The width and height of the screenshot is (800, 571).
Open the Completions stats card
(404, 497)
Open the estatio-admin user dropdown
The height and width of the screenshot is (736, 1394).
★ ★ ★
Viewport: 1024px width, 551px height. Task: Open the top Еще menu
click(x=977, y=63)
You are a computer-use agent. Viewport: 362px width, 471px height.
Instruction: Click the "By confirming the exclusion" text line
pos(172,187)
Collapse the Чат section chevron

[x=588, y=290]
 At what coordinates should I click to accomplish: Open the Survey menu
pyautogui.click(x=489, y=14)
★ ★ ★
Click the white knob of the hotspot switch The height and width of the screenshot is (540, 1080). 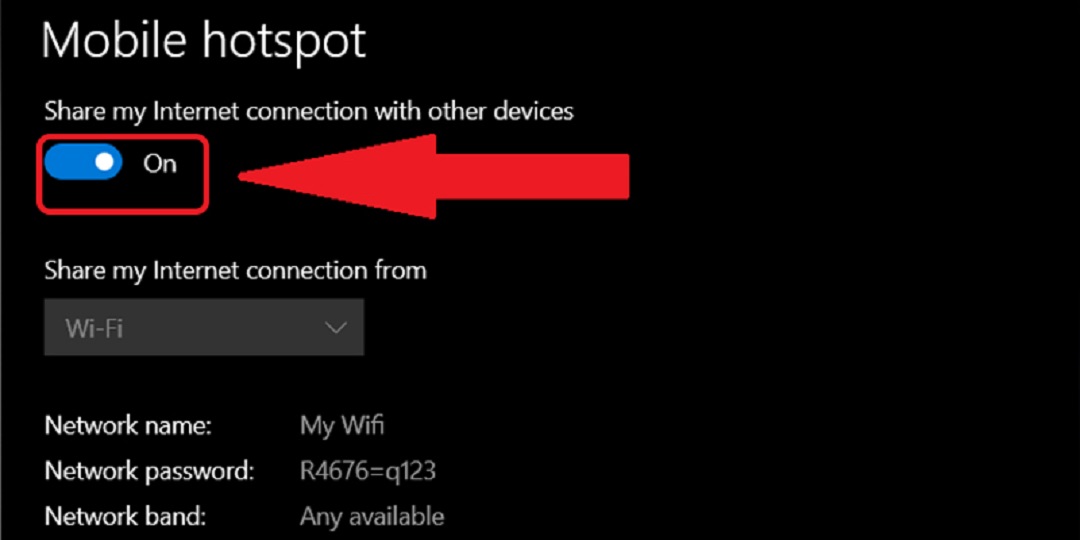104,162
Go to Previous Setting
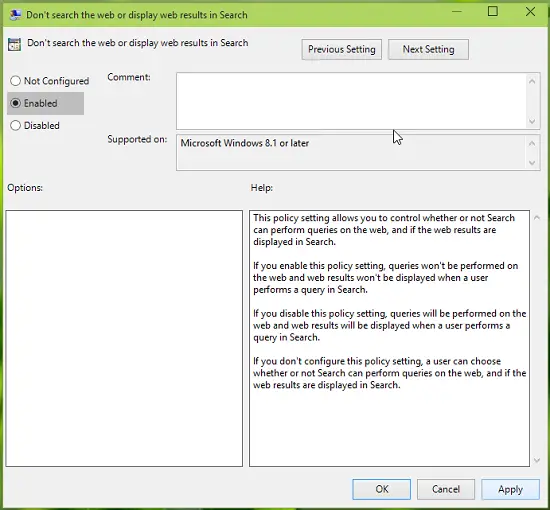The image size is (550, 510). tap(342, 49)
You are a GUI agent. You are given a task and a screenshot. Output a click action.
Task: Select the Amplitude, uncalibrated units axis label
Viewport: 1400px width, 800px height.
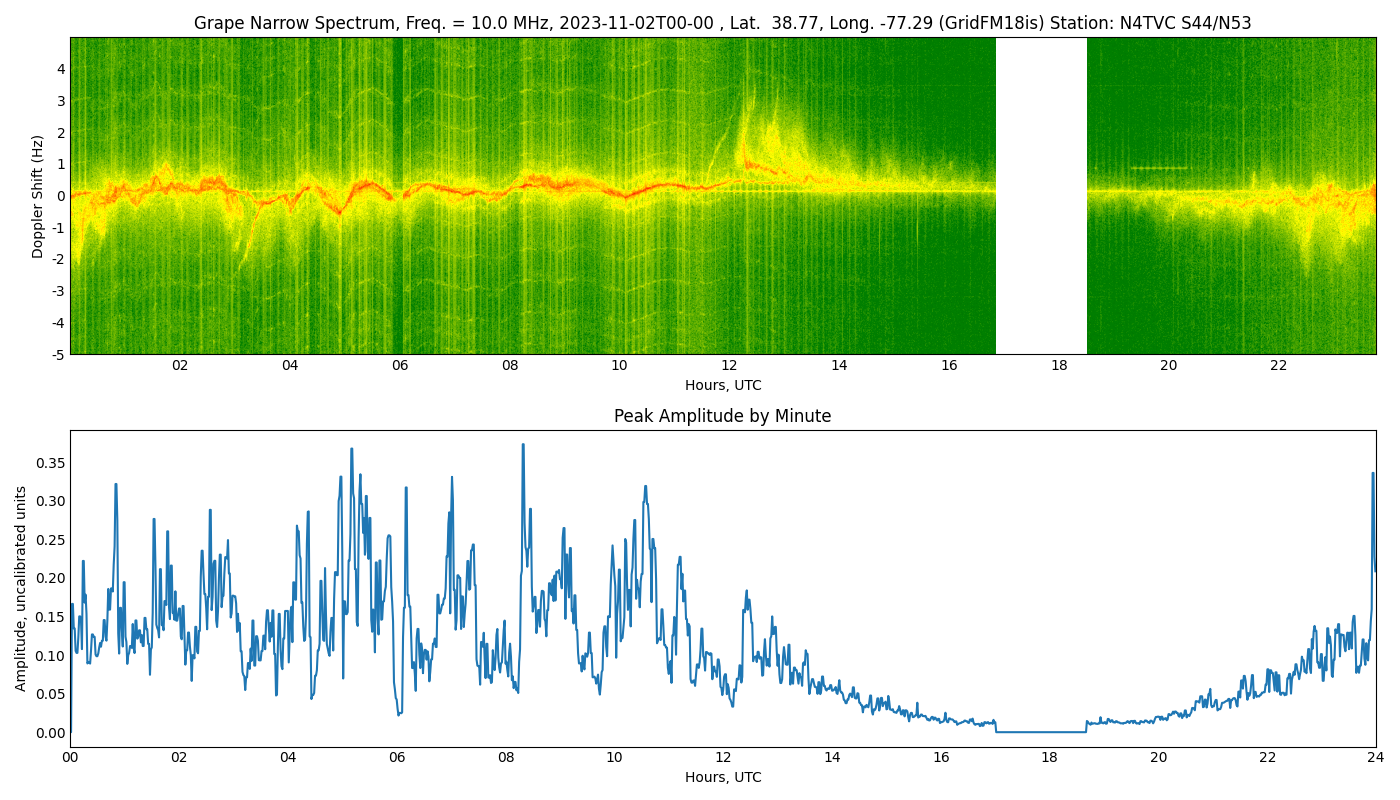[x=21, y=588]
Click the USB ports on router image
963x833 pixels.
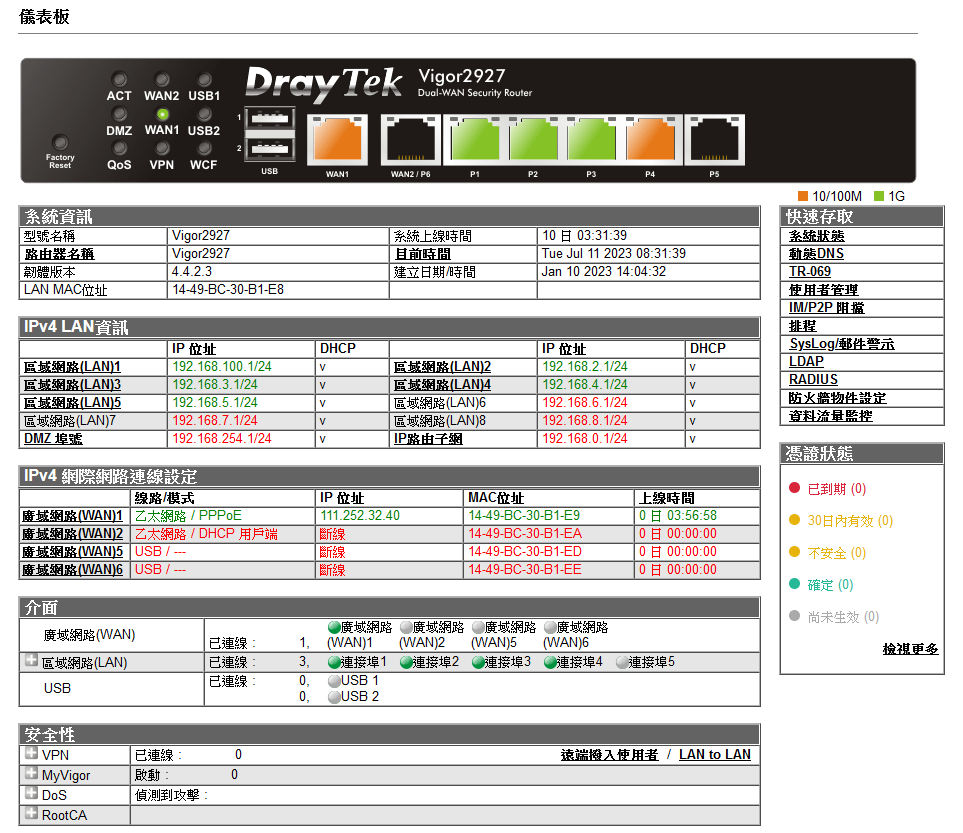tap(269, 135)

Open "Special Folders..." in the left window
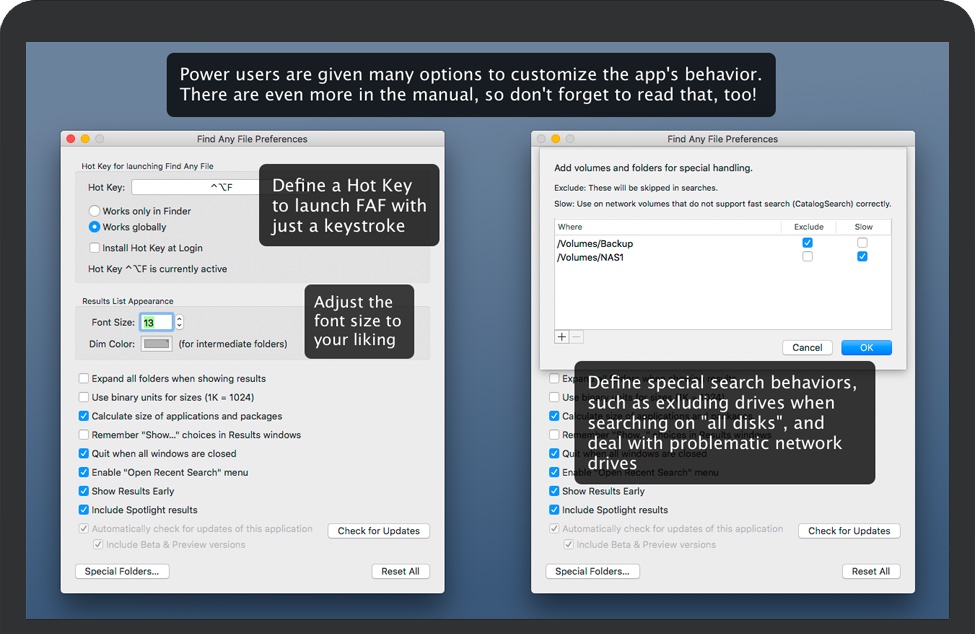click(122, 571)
★ ★ ★
▶ _Work request_: Examine the listing and count its lines containing the word "agent". State the count alone.

▶ _Exercise response_: 2